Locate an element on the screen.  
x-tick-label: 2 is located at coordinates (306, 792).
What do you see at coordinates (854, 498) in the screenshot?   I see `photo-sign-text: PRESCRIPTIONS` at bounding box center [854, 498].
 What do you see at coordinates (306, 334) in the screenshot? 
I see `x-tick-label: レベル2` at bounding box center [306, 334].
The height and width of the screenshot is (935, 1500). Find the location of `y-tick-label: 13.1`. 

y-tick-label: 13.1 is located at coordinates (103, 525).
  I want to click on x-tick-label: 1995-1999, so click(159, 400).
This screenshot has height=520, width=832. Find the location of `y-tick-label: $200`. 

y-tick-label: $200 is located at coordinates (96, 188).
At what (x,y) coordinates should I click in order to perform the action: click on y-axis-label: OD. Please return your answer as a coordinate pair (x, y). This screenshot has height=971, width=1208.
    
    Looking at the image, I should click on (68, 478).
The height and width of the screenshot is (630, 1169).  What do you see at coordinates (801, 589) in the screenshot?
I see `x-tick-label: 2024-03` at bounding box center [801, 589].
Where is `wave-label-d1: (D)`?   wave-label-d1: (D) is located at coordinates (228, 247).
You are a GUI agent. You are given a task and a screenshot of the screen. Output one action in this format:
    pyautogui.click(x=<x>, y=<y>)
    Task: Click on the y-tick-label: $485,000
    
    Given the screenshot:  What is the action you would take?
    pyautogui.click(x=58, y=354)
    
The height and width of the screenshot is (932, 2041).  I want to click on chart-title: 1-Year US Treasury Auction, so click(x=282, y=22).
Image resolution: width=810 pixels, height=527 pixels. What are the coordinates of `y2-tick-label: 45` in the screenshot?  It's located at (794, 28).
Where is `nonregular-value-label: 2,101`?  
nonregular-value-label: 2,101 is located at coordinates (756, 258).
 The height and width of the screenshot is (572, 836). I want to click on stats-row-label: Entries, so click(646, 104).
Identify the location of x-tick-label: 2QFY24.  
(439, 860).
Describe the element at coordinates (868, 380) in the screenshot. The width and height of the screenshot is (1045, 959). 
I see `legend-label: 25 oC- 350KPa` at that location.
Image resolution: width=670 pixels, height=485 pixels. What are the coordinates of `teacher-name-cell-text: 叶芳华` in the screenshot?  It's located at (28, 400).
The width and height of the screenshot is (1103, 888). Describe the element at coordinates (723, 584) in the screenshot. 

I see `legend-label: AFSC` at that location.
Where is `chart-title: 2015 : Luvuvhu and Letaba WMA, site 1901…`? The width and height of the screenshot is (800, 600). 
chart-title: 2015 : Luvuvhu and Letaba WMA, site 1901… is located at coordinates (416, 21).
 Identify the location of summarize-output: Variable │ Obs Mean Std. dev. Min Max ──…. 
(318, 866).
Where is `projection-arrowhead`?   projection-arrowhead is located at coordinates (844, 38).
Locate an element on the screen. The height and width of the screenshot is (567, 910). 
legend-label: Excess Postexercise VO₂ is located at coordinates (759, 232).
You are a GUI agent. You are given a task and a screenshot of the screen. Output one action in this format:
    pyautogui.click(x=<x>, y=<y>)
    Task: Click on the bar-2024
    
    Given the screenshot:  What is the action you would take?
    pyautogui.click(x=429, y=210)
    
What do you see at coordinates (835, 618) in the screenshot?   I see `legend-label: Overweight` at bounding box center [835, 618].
= = = =
### [What you will do]
Repeat the records from the line that contains "coordinates (228, 247)." through the line that contains "coordinates (844, 38).", keeping every character as it stands.

### [Solution below]
Where is `wave-label-d1: (D)`?   wave-label-d1: (D) is located at coordinates (228, 247).
You are a GUI agent. You are given a task and a screenshot of the screen. Output one action in this format:
    pyautogui.click(x=<x>, y=<y>)
    Task: Click on the y-tick-label: $485,000
    
    Given the screenshot:  What is the action you would take?
    pyautogui.click(x=58, y=354)
    
The height and width of the screenshot is (932, 2041).  I want to click on chart-title: 1-Year US Treasury Auction, so click(x=282, y=22).
Image resolution: width=810 pixels, height=527 pixels. What are the coordinates of `y2-tick-label: 45` in the screenshot?  It's located at (794, 28).
Where is `nonregular-value-label: 2,101`?  
nonregular-value-label: 2,101 is located at coordinates (756, 258).
 The height and width of the screenshot is (572, 836). I want to click on stats-row-label: Entries, so click(646, 104).
Identify the location of x-tick-label: 2QFY24.  
(439, 860).
Describe the element at coordinates (868, 380) in the screenshot. The width and height of the screenshot is (1045, 959). 
I see `legend-label: 25 oC- 350KPa` at that location.
Image resolution: width=670 pixels, height=485 pixels. What are the coordinates of `teacher-name-cell-text: 叶芳华` in the screenshot?  It's located at (28, 400).
The width and height of the screenshot is (1103, 888). Describe the element at coordinates (723, 584) in the screenshot. 

I see `legend-label: AFSC` at that location.
Where is `chart-title: 2015 : Luvuvhu and Letaba WMA, site 1901…`? The width and height of the screenshot is (800, 600). 
chart-title: 2015 : Luvuvhu and Letaba WMA, site 1901… is located at coordinates (416, 21).
 Identify the location of summarize-output: Variable │ Obs Mean Std. dev. Min Max ──…. 
(318, 866).
Where is `projection-arrowhead`?   projection-arrowhead is located at coordinates (844, 38).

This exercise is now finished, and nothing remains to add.